> [Exercise]
Please select and copy every line of the data below that contains the word "dropdown", and note that case counts.

Start of Material for this exercise

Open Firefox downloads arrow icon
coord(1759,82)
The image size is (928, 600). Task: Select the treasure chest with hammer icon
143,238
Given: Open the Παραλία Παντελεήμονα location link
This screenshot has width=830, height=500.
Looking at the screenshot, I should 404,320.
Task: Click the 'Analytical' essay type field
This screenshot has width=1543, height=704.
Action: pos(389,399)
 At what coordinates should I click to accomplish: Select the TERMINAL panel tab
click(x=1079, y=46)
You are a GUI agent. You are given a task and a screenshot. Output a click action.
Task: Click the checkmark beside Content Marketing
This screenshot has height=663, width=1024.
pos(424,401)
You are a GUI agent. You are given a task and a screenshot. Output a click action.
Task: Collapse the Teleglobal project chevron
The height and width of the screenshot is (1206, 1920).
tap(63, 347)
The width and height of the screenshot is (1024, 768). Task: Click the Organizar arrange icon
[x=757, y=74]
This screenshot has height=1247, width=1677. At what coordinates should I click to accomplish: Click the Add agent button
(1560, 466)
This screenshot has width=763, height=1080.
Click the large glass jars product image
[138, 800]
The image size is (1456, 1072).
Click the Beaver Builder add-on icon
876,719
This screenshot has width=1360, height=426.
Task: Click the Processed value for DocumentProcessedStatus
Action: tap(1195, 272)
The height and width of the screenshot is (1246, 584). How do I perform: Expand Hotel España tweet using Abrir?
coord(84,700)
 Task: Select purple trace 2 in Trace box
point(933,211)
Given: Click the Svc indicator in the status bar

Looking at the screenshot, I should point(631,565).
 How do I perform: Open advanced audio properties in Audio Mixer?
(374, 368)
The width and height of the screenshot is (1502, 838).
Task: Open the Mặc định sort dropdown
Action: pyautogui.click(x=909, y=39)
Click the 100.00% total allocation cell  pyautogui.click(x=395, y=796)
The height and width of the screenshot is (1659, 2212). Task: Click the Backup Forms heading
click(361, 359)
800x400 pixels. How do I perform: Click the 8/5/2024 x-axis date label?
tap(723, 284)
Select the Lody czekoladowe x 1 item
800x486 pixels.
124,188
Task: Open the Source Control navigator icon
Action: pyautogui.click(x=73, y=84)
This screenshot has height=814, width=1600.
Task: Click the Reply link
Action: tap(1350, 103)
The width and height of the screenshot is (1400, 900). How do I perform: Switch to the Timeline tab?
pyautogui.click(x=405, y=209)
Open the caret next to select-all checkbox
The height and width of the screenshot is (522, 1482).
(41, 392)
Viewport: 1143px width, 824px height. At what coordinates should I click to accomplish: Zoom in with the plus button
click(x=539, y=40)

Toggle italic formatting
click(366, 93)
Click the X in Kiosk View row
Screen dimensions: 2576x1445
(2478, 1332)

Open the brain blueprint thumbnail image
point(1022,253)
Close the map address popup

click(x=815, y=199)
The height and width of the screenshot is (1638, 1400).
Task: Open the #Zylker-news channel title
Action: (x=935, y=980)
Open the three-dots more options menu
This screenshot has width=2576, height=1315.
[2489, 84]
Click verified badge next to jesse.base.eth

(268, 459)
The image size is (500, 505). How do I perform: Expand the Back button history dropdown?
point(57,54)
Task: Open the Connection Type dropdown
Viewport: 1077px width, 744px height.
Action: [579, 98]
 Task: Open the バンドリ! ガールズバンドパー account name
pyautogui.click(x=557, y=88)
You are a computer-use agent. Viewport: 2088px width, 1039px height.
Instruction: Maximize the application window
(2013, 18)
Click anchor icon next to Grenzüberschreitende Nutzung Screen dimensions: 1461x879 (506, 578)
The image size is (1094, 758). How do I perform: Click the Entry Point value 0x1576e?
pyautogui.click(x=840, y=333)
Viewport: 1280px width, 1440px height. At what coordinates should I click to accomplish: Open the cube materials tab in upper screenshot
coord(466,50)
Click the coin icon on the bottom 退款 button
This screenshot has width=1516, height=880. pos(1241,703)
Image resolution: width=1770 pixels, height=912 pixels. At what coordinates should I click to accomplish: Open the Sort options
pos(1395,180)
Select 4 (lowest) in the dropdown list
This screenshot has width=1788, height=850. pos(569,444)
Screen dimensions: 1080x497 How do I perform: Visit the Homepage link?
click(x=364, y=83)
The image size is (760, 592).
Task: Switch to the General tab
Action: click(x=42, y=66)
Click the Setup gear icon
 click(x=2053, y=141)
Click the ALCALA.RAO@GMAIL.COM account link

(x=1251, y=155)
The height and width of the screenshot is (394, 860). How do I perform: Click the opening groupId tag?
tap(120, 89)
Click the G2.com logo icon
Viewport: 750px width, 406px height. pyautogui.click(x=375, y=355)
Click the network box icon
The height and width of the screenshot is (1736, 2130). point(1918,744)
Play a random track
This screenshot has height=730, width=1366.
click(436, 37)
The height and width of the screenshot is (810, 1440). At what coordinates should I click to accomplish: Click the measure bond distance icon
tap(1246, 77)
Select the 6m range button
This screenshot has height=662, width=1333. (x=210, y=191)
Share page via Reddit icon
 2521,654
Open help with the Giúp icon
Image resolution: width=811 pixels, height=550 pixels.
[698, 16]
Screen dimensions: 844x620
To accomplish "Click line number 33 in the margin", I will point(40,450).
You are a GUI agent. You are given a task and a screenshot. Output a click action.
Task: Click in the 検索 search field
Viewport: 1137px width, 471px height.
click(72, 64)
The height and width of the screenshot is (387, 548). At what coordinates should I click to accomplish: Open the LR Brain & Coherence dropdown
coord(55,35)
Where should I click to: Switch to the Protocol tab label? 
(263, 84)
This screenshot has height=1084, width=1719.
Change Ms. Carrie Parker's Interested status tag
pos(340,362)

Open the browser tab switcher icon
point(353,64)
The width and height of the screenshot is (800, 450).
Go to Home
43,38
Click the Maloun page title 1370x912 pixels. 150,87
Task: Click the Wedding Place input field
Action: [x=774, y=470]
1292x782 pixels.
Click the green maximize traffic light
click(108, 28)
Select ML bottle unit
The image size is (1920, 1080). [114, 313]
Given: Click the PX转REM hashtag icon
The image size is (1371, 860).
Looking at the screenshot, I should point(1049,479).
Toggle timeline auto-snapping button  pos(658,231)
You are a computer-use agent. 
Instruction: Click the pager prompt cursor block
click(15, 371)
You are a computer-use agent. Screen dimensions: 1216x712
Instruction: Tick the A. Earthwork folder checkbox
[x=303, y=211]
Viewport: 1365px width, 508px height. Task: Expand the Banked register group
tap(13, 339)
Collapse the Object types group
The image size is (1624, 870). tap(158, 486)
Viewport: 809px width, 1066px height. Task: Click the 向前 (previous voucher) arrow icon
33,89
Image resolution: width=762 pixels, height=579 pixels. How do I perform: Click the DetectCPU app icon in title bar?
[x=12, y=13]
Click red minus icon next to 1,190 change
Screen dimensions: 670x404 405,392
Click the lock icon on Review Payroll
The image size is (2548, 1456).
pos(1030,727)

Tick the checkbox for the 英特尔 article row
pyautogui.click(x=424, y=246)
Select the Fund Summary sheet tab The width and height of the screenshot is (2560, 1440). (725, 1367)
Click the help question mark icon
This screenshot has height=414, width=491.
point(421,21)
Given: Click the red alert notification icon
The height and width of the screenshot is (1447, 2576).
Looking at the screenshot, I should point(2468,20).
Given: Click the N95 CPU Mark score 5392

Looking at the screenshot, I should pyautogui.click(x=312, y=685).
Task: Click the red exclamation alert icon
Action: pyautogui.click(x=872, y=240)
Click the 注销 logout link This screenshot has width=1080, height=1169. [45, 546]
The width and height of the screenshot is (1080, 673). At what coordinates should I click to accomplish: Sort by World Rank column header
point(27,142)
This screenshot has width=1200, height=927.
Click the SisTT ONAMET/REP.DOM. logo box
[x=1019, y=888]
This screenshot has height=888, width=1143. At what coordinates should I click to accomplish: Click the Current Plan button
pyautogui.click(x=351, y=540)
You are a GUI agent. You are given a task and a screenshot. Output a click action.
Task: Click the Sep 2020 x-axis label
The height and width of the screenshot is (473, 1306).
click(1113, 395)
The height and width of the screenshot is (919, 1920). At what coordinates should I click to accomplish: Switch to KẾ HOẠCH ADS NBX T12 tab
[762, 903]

End of Material for this exercise

> [Solution for this exercise]
Task: Open the Mặc định sort dropdown
The image size is (500, 505). How do I perform: Expand the Back button history dropdown?
Task: Open the Connection Type dropdown
Select 4 (lowest) in the dropdown list
The height and width of the screenshot is (387, 548). At what coordinates should I click to accomplish: Open the LR Brain & Coherence dropdown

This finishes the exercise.